Dois dias depois, o conteúdo foi ampliado com a publicação de vídeo nas redes sociais, potencializando o alcance das falas do parlamentar.

Para a PGR, não se tratou de crítica política, mas de ataque deliberado à honra e à reputação de autoridade militar no exercício do cargo.

O objetivo, sustenta a denúncia, foi constranger publicamente o general, em meio à narrativa bolsonarista que tenta deslegitimar a atuação das instituições após os atos de ataques às sedes dos Três Poderes, em Brasília, em 8 de janeiro de 2023.

IMUNIDADE TEM LIMITE

A defesa do deputado insiste que as declarações estão protegidas pela imunidade parlamentar e que foram proferidas no contexto do debate político. Por meio de nota, escreveu que a acusação é “frágil” e baseada em interpretação descontextualizada.

O STF, no entanto, rechaçou essa linha. Ao escrever e proferir o voto, Moraes foi direto ao afirmar que a Constituição não abriga ataques à dignidade alheia sob o pretexto de “liberdade de expressão”.

Para o ministro, o alcance da imunidade não inclui discurso de ódio golpista, ofensas pessoais ou a propagação de acusações infundadas.

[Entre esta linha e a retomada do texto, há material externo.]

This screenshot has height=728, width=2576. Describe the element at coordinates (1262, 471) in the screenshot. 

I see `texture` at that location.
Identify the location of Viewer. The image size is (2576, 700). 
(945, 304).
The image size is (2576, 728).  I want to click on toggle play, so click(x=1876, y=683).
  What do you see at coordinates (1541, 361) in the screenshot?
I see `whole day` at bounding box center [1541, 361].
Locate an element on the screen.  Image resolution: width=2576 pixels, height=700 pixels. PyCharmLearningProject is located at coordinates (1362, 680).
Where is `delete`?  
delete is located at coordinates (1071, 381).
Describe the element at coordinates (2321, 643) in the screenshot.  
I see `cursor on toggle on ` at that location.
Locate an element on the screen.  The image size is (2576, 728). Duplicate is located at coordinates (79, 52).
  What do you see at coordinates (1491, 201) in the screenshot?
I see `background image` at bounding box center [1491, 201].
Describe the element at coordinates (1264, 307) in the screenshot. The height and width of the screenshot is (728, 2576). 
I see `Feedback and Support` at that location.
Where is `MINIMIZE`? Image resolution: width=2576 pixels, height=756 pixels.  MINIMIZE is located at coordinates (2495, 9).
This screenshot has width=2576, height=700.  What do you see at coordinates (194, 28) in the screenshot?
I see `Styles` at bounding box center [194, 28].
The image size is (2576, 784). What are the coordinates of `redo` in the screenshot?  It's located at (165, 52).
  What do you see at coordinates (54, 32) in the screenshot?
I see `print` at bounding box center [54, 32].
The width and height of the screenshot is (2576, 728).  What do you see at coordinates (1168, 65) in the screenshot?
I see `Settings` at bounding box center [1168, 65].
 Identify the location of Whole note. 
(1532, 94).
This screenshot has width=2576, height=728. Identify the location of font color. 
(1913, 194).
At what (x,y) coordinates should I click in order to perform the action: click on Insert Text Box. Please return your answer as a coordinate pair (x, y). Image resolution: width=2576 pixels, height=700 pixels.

O relator também destacou o efeito multiplicador das redes digitais: com dezenas de milhares de visualizações, o conteúdo deixou de ser episódio restrito ao plenário e passou a ter impacto público relevante; fator que reforça a responsabilização do deputado bolsonarista.

DIREITISMO EM XEQUE

O caso expõe padrão mais amplo. Gilvan da Federal se consolidou como uma das vozes mais estridentes do bolsonarismo na Câmara dos Deputados, apostando em confrontos verbais e na retórica de ruptura institucional. Em resumo, na tentativa de empurrar suas narrativas pela intimidação pura e simples.

Ao transformar o parlamentar em réu, o STF não apenas analisa episódio isolado, mas reage a método político baseado na intimidação e na deslegitimação de autoridades.

Ao avançar com a ação penal, a Corte envia recado inequívoco: “mandato não é salvo-conduto para agressão”.

O julgamento de mérito ainda virá, mas o enquadramento já delimita o terreno. E, ainda, reduz o espaço para que o extremismo continue operando sem custo dentro das instituições.